Location: Southeast of Australia in the Oceania region, New Zealand is comprised of islands in the South Pacific Ocean.
Language: English, with small percentages of Maori, Samoan and others
Total Population: 4.5 million
Government: Parliamentary democracy under a constitutional monarchy
Religion: Christian (44.3%); in the 2013 census 38.5 percent stated “no religion”
Economy: New Zealand’s economy is highly dependent on international trade and tourism, and the U.S. is the country’s third most important trading partner after China and Australia. While its economic foundation remains in agricultural exports, over the past 40 years New Zealand has developed more of an industrialized, free market economy with deepened technological capabilities. The country continues to make free trade agreements a top foreign policy priority.
News note: Although New Zealand’s building and construction sector are performing strongly as a result of rebuilding and seismic upgrade programs, the country continues to face a housing affordability shortage. The new Labour-led government has committed $1.5 billion to the KiwiBuild program to deliver 100,000 quality homes for first-time homebuyers over the next decade.
GDP (official exchange rate): $200.8 billion
Currency: New Zealand Dollar (conversion rate at press time: 1 NZD equals $0.66 USD).

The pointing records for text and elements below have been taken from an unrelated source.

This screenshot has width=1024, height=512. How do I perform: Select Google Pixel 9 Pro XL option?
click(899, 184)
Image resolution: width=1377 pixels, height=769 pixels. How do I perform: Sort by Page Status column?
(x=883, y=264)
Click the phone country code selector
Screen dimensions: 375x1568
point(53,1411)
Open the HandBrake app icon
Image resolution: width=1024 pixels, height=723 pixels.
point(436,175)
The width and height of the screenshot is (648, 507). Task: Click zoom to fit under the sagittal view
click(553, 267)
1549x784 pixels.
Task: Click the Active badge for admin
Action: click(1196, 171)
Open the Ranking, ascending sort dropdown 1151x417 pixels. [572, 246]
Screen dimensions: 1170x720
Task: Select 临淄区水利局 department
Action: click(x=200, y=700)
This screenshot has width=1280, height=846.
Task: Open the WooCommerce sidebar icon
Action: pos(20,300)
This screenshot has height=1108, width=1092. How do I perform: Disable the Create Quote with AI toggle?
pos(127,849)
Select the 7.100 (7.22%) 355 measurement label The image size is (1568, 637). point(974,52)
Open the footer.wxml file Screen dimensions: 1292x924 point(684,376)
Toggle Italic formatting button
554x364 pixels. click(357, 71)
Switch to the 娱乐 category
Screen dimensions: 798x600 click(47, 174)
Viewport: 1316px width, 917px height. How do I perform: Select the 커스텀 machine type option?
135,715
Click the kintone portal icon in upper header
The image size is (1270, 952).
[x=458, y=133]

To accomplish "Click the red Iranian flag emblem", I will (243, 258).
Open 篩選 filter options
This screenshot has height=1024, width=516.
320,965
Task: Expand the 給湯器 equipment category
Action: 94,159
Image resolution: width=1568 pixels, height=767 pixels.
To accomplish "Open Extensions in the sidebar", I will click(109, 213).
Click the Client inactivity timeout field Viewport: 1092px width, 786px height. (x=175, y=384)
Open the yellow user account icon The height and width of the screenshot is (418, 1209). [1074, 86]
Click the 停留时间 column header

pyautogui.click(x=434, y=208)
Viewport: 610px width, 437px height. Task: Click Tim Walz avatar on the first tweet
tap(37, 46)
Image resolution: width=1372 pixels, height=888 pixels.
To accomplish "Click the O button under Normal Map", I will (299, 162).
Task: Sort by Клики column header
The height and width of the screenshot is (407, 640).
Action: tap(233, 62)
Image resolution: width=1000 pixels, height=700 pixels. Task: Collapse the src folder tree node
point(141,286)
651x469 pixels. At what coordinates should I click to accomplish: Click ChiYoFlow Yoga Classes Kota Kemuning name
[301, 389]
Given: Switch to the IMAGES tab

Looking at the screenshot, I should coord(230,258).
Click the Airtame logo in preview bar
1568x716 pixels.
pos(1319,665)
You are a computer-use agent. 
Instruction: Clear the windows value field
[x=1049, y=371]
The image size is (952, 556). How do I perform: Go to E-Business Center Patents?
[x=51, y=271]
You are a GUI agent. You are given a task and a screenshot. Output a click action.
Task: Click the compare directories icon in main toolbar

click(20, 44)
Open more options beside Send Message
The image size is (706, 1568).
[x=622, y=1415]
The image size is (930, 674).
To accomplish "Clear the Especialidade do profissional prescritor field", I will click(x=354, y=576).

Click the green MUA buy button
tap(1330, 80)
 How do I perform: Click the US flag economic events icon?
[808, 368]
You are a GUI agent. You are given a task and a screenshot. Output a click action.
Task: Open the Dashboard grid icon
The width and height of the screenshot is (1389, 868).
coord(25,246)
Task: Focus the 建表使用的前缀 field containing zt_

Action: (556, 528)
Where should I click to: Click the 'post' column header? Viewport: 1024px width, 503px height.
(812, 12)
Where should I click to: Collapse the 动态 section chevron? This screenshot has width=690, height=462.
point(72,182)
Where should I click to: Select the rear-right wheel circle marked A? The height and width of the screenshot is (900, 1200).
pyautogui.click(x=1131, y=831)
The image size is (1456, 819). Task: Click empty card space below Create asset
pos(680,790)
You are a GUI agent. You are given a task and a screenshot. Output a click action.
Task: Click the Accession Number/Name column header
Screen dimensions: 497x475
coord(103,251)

Franchising in New Zealand: New Zealand has one of the world’s highest per-capita ownership of franchises and the model brings with it the benefits of scale offered by a larger corporation versus the country’s typical small business (approximately 97 percent of New Zealand’s businesses have fewer than 20 employees). The country’s market size is ideal for new-to-export companies and for testing new-to-market products. Reps of U.S. companies should visit New Zealand to meet prospective partners, as this is a common practice of competitors, many of which are just across the Tasman Sea in Australia.
Cultural notes: To bridge the geographical distance between the U.S. and New Zealand, rapport, trust and clear communication are important in business dealings. New Zealanders value strong working relationships with their U.S. partners, and for them due diligence is important, along with having numerous resources available for assistance. Overall business practices are similar to those in the U.S.
Ease of doing business ranking by World Bank: 1.